Last week, I sent out a video and some slides focused on the idea that there are no free lunches in the investment world. Strategies that promise to provide outsized returns at lower levels of volatility are likely overstating the opportunity or understating the risk.
That is why I get a little worried when I see articles like these:
From the Economist: The risky world of private assets opens up to retail investors: Fund managers smell an opportunity to get even bigger.
From Advisor Hub: Empower 401(k)s Will Offer Private Assets in Plans With Help From Apollo, Franklin
First, as I wrote earlier this year, private investments today are not what they used to be. And second, we’ve seen this before.
For example, here is an article published in 2014 titled The Ghost of Private Placements Past.
While broker-dealers were making record commissions off non-traded REITs, the article’s author prophetically wondered if these companies had learned their lesson after earlier private placements they sold collapsed in the wake of the financial crisis.
In hindsight, we know they had not learned from their mistakes. Most of these REITs collapsed shortly after the article was published, and the broker-dealers were again surprised by the fallout.
Learning the Correct Lessons
When it comes to marketing investments, there is always a new angle, a new pitch, a new way for businesses to profit from new groups of people eager to make money.
But as we watch the sales and marketing of private placements continue to ramp up, I’m forced to wonder if any of these firms or investors have learned the right lessons from the industry’s earlier mistakes.
Only time will tell, but I suspect they have not.
A Note On Option-Based Strategies
I have previously written about buffered funds and defined outcome ETFs (funds that can go up a certain amount without going lower than a preset limit) and explained why they will underperform over time.

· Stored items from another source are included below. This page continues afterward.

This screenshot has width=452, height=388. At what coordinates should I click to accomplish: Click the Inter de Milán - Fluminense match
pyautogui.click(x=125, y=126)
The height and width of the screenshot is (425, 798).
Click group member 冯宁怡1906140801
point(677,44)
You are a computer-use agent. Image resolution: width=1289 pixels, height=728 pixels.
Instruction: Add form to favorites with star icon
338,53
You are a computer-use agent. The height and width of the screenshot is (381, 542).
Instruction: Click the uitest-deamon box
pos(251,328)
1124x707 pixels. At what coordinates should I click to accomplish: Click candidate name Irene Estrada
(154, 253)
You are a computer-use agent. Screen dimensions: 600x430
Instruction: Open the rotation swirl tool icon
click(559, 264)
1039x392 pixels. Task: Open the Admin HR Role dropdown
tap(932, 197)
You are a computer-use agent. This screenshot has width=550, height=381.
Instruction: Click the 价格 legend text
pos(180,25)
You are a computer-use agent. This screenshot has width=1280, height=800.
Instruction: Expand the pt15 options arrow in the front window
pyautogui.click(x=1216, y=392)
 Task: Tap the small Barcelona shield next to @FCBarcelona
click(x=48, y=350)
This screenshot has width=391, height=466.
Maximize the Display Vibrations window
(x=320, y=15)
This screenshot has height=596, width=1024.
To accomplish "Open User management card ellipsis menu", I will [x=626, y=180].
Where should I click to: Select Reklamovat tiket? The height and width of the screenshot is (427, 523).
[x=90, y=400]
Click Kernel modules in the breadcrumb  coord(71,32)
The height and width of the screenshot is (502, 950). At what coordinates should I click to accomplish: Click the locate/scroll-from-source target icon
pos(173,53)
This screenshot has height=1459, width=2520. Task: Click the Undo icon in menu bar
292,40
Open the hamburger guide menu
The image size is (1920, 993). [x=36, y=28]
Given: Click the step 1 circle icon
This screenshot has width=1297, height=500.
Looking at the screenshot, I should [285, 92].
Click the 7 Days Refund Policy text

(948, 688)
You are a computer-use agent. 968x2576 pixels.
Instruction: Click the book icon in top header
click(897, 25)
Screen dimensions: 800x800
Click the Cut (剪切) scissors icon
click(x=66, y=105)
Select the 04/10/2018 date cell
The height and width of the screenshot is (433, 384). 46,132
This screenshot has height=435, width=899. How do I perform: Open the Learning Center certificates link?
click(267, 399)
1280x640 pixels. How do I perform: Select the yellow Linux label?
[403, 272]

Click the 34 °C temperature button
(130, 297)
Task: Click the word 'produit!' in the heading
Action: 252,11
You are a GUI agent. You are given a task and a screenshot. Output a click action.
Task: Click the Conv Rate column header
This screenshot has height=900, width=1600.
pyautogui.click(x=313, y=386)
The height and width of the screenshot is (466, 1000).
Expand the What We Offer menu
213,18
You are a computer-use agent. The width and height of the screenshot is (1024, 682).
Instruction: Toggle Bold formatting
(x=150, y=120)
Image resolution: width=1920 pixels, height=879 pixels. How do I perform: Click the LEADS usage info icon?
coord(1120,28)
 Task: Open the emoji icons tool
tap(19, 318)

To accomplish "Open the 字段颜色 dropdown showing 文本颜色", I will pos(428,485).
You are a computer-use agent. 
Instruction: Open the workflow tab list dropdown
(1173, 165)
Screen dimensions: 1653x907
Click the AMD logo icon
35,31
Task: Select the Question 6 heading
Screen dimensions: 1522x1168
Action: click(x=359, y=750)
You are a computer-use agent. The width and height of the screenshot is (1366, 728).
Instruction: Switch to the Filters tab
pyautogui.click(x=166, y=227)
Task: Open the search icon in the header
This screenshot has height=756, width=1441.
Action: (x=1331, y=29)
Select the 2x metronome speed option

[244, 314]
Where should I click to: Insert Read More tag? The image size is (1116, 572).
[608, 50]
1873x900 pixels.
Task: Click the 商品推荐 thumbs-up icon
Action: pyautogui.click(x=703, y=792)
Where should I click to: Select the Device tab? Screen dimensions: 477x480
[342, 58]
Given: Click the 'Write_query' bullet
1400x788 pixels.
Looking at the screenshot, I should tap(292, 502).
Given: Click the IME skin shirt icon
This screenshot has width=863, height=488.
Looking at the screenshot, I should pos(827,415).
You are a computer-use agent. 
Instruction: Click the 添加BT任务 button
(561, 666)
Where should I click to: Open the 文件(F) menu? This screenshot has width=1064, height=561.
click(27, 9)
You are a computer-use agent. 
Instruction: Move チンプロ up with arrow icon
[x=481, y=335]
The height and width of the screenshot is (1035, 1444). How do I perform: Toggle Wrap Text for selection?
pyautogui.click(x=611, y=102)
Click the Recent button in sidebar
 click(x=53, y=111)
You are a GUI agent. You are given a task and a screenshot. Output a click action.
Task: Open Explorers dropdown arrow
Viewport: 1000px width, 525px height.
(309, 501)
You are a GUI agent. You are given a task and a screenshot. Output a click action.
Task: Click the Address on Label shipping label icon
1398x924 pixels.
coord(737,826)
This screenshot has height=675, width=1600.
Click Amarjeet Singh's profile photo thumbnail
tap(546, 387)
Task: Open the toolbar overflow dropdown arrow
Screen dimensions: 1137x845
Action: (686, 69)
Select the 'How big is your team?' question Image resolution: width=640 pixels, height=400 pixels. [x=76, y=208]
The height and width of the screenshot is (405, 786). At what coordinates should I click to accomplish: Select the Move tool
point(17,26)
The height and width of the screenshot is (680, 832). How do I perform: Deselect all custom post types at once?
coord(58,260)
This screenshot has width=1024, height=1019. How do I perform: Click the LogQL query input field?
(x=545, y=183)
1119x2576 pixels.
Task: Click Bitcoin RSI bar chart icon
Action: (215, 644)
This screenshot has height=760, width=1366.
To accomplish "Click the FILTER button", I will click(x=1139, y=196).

However, Cliff Asness and Dan Villalon wrote a more technical article, Buffer Madness, to explain why funds using option strategies to limit risk consistently underperform similar portfolios that use cash as a buffer. To quote the article:
By and large, options-based strategies have not been effective tools to achieve better risk/return outcomes. And this is unlikely some fluke of the past five years. Economic theory would argue investors should have expected this result, and that they should going forward, too.
And for those who make the case that these products are necessary to protect investors from themselves, I’d direct you to the final paragraph:
For the buffered industry to grow, it seems its proponents are banking on the placebo effect as opposed to the actual efficacy of their products. Don't get me wrong; panic selling is generally bad. But charging investors for a product worse than a simpler alternative isn't a good way to treat it.
I agree. When it comes to investing and most things in life, simple is generally better than complex.
Personal note:
This week, my wife and I celebrated our 14th wedding anniversary.
Being married to the love of my life is the greatest thing that has ever happened to me.